Goldenes Lenkrad: Der begehrte Autopreis wird heute zum 30. Mal verliehen. Jury vergibt alljährlich die von Axel Springer gestiftete Auszeichnung an die rundum besten Neuerscheinungen.

Berlin. Die ersten Sieger hießen Audi 100, BMW 633 CSI und Ford Fiesta. Das war im Jahr 1976, kurz nachdem der Verleger Axel Springer das "Goldene Lenkrad" aus der Taufe gehoben hatte. Seitdem wird der begehrteste deutsche Autopreis von der "Bild am Sonntag" alljährlich in mehreren Wertungsklassen an die besten automobilen Neuerscheinungen vergeben - am heutigen Mittwoch nun schon zum 30. Mal. Anlaß genug, im Rückspiegel einen Blick auf drei Jahrzehnte Testfahrten und illustrer Preisverleihungen zu werfen.

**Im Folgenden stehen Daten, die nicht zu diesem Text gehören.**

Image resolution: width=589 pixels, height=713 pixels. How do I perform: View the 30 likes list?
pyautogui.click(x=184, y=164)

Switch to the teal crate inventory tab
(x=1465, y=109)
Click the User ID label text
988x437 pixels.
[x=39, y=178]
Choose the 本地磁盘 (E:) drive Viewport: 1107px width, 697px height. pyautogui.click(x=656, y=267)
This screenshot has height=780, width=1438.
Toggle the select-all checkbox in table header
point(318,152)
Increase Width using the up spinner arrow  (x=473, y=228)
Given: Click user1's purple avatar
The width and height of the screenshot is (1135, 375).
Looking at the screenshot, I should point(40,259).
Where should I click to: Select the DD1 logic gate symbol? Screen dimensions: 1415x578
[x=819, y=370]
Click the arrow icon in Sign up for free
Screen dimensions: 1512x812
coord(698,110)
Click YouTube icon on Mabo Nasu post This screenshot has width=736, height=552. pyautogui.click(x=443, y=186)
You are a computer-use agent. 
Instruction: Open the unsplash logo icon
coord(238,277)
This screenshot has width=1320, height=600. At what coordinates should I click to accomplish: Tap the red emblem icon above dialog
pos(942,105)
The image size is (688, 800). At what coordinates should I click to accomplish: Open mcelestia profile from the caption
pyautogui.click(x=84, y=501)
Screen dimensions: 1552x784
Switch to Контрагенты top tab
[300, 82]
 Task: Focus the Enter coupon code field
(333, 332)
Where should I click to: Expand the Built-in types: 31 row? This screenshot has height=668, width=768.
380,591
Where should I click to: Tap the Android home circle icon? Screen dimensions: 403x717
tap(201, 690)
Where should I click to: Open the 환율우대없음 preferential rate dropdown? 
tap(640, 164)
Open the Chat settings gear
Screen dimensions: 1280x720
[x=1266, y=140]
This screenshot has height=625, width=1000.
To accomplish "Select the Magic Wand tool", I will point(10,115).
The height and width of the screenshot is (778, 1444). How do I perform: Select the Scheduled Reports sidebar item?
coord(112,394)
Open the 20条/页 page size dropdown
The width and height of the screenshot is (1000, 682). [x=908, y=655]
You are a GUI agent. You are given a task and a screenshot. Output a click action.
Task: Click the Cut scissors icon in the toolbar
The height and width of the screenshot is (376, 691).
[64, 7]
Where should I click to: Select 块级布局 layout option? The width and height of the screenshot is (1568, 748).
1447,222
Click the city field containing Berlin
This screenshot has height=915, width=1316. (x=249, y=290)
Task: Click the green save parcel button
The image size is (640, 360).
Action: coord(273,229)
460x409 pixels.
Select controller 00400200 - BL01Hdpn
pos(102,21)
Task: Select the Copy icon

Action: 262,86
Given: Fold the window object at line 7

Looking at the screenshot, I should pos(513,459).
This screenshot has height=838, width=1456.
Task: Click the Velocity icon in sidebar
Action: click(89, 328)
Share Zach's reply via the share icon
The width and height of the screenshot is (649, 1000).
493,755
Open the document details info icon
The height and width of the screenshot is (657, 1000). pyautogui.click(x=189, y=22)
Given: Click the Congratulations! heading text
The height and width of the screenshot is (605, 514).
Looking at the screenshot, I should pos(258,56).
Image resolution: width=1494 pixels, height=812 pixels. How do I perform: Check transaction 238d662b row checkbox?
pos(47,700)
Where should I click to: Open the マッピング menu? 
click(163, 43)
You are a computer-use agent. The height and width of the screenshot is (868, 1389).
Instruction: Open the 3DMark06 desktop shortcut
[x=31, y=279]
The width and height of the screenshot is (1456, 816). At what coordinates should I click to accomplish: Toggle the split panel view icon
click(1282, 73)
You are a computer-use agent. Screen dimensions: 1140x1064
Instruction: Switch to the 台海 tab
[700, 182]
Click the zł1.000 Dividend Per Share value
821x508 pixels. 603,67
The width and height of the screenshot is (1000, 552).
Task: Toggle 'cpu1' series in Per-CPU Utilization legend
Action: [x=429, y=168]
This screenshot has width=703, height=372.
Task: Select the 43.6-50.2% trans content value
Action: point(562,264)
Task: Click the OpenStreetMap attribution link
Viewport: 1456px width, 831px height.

Der Hamburger Goldschmied Walter W. Warnke schuf das erste Goldene Lenkrad - und damit einen Preis, mit dem nicht nur bekannte Fahrzeuge, sondern auch begnadete Ingenieure, erfolgreiche Firmenchefs und talentierte Designer und Automobilsportler ausgezeichnet wurden. Die Liste der Träger des 1983 eingeführten Ehrenpreises umfaßt so bekannte Namen wie Henry Ford II., Ferry Porsche, Giovanni Agnelli, Ferdinand Piëch, Jürgen Schrempp und Wendelin Wiedeking. 1993 nahm Formel-1-Pilot Michael Schumacher die Auszeichnung entgegen.

Um die Neuheiten des Jahres auf Herz und Nieren zu prüfen, kommt jeweils eine Jury aus Technikern, Motorsportlern und Prominenten zusammen und wertet unter anderem nach Kriterien wie Verarbeitung, Sicherheit, Umweltfreundlichkeit, Design, Fahrwerk und Preis/Leistung. Zwei Jury-Mitglieder sind von Anfang an dabei und fehlten bei keinem Test-Einsatz: Ex-Rennfahrer Hans Hermann und der Ahrensburger Kfz-Meister Erhard Schwind.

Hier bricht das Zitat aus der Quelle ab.